Interesting issue, disable REBAR support (Resizable BAR) in your motherboard BIOS and see how it goes.
This fits with the symptoms, long game play causing crashes and the era of the 3070Ti.
Thank you for assisting with trying to figure out this problem. I disabled REBAR support in the Bios and the game (No Mans Sky) crashed in about a half hour.

The error in Windows Event viewer is the same as listed above. the dump file lists:
WHEA_UNCORRECTABLE_ERROR (124)
A fatal hardware error has occurred. Parameter 1 identifies the type of error
source that reported the error. Parameter 2 holds the address of the
nt!_WHEA_ERROR_RECORD structure that describes the error condition. Try !errrec Address of the nt!_WHEA_ERROR_RECORD structure to get more details.
Arguments:
Arg1: 0000000000000000, Machine Check Exception
Arg2: ffffc08c71197028, Address of the nt!_WHEA_ERROR_RECORD structure.
Arg3: 00000000bc000800, High order 32-bits of the MCi_STATUS value.
Arg4: 0000000001010135, Low order 32-bits of the MCi_STATUS value.

and later in the dump file:
MODULE_NAME: AuthenticAMD
IMAGE_NAME: AuthenticAMD.sys
STACK_COMMAND: .process /r /p 0xffffc08c93571080; .thread 0xffffc08c92c49080 ; kb
FAILURE_BUCKET_ID: 0x124_0_AuthenticAMD_MEMORY__UNKNOWN_FATAL_IMAGE_AuthenticAMD.sys
OSPLATFORM_TYPE: x64
OSNAME: Windows 10
FAILURE_ID_HASH: {b0905187-9dbc-d607-4dc5-8630b9eddb7f}

Both Dump files state windows 10, even though my computer is on Windows 11.
 
I have to admit, I am not the most skilled person in the BIOS, I have clicked the XMP settings button, but am not sure how to set Fan curves. I saved and exited with XMP turned on. Let me know what i need to do for the Fan Curves.

See my Guide: How to set up a fan curve in the BIOS. It's done on the bottom left in "Hardware Monitoe" there, of if you press F7 to set the BIOS to advanced view, it will be on the bottom right.

XMP is active now, and since you still get the crash, regrettably (and somewhat predictably), that wasn't it.
 
Here is the new baseline with XMP turned on.

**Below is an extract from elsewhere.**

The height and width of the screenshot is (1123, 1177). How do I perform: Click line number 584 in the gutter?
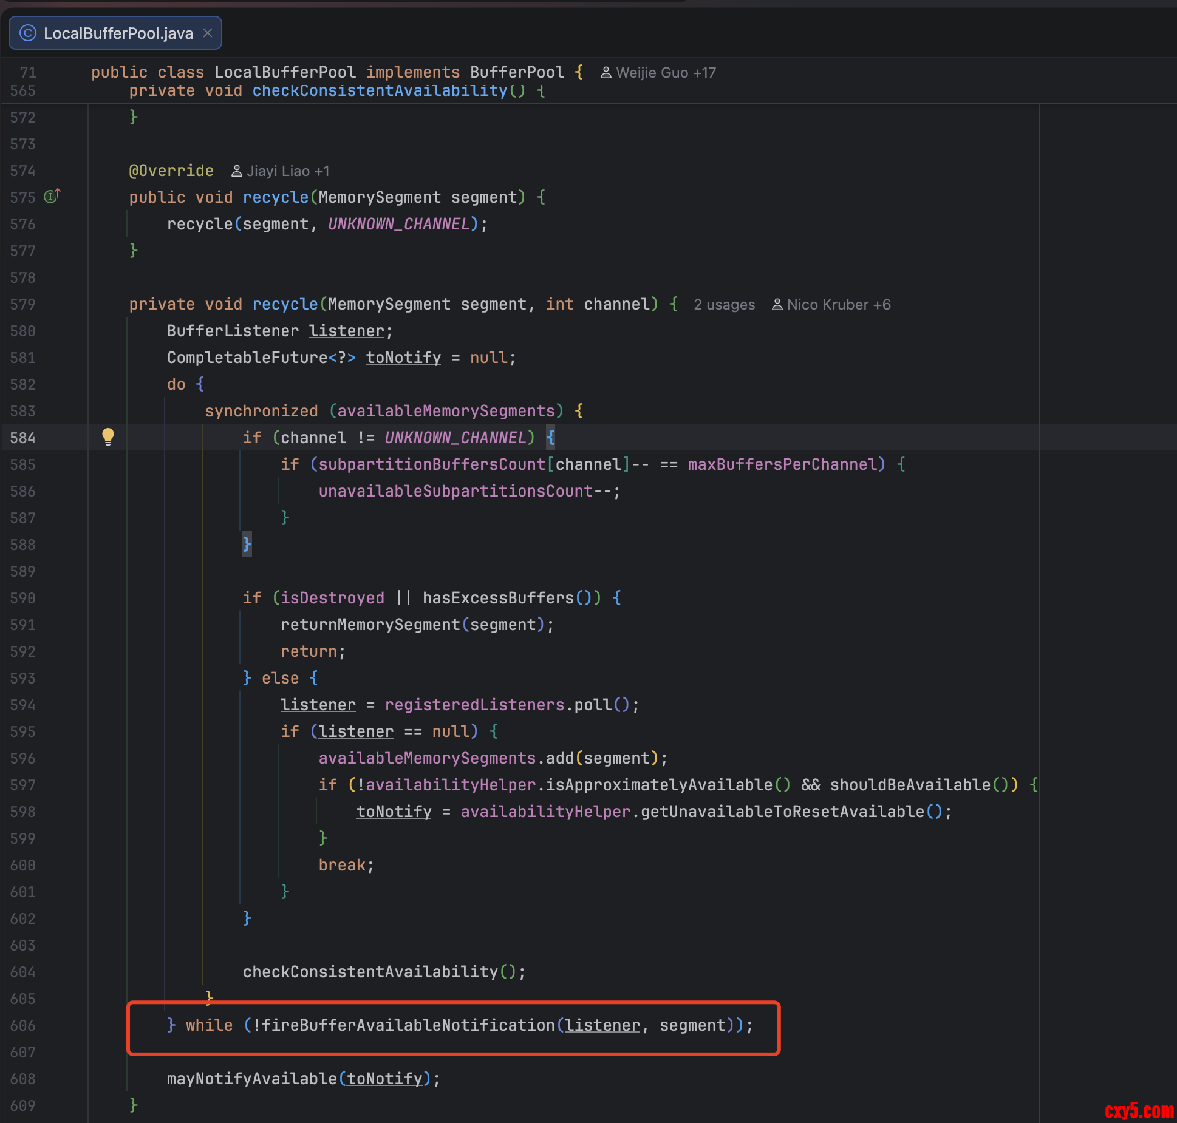[x=23, y=438]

I did not ask for XMP enabled.
I've asked for a bit of extra "juice" for CPU IMC and memory at 2666.
Try 1.25V for memory, VDDQ and VDDIO (manually set this value for them).
Also, I know you said a second clean new install of Windows 11, but another sfc /scannow won't hurt.
 
Thank you for assisting with trying to figure out this problem. I disabled REBAR support in the Bios and the game (No Mans Sky) crashed in about a half hour.

Are you able to recall what was going on when / just before the game crashed?

At the moment there are too many variables in play with the CPU and GFX card, both have a form of dynamic overclocking and if not working correctly can cause the game to crash. Both issues also operate in a way that means max power and heat stress testing can all pass with no issues. This is because at a constant load the CPU and GPU will also be at a constant frequency / voltage whereas during a gaming environment both are changing many times a second, the CPU/GPU frequencies and voltages will be all over the place.

So for the purpose of fault finding it's best to control the CPU and GPU.
- CPU is easy, you simply fix the frequency to the base clock of 3.8GHz. (In the BIOS set the CPU ratio to x38) and try gaming again.

- GPU swap out or limit the boost clock using MSI afterburner software.